Le Code électoral, en permettant des prorogations, laisse ouverte la possibilité de nouveaux délais. Lorsque Paul Biya parle d’un « léger réajustement », il devient évident que le régime anticipe un glissement, possiblement jusqu’à août 2026. Toute chose qui continuerait d’éroder la confiance des citoyens dans le processus démocratique au Cameroun.

Une communication savamment enchevêtrée…

L’utilisation d’un langage vague, tel que « réajustement », permet au président de la République d’éviter une annonce ouverte de report. Cette terminologie est non seulement une manœuvre politique, mais une tentative de maintenir une façade de légitimité. En jouant sur les incertitudes, le régime de Yaoundé cherche à conserver un contrôle sur l’opinion publique.

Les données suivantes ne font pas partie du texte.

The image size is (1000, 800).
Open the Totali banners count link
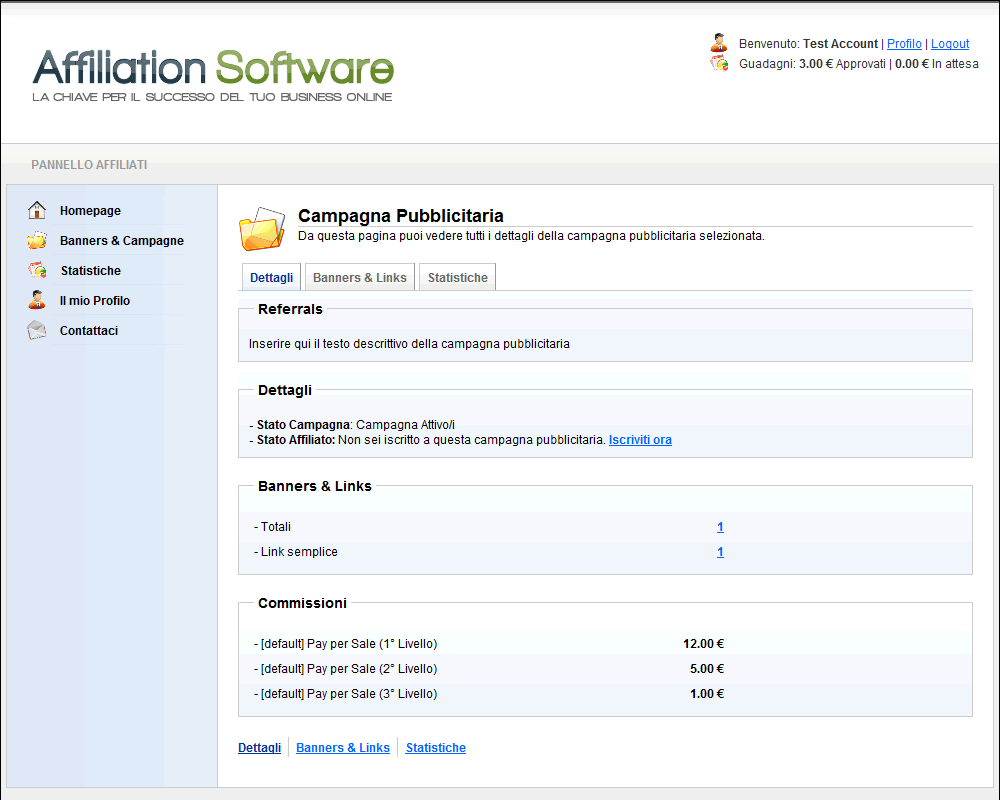pyautogui.click(x=720, y=527)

La rentrée parlementaire prévue pour le 10 mars 2026 pourrait servir de plateforme pour justifier d’éventuelles prolongations supplémentaires des mandats. Ce type de manœuvre renforce l’idée que chaque phase du processus est soumise à la volonté de ceux qui détiennent le pouvoir.

Effets sur la démocratie…

Chaque report, ou ajustement du calendrier électoral, ne fait pas qu’affaiblir la structure démocratique du pays; il contribue aussi à un sentiment d’impuissance parmi la population. Les citoyens voient leurs droits de vote et la légitimité du processus électoral piétinés par une manipulation calculée des échéances.

En outre, la perception que les élections seront couplées, favorisant un alignement stratégique des municipales et des législatives, n’est pas innocente. Cela révèle une intention manifeste de maximiser le contrôle sur le scrutin. Compliquant du coup la surveillance indépendante et érodant la séparation des pouvoirs.

Les fondements démocratiques en péril…

La pratique de retarder les élections et de manipuler les délais témoigne d’une méfiance envers la démocratie au Cameroun.

Le régime de Yaoundé, par ses actions, semble privilégier son maintien au pouvoir au détriment des principes démocratiques fondamentaux. À l’approche de l’échéance de 2026, la vigilance des citoyens et des observateurs internationaux sera cruciale pour s’assurer que la voix du peuple ne soit pas, une fois de trop étouffée par des manœuvres politiciennes.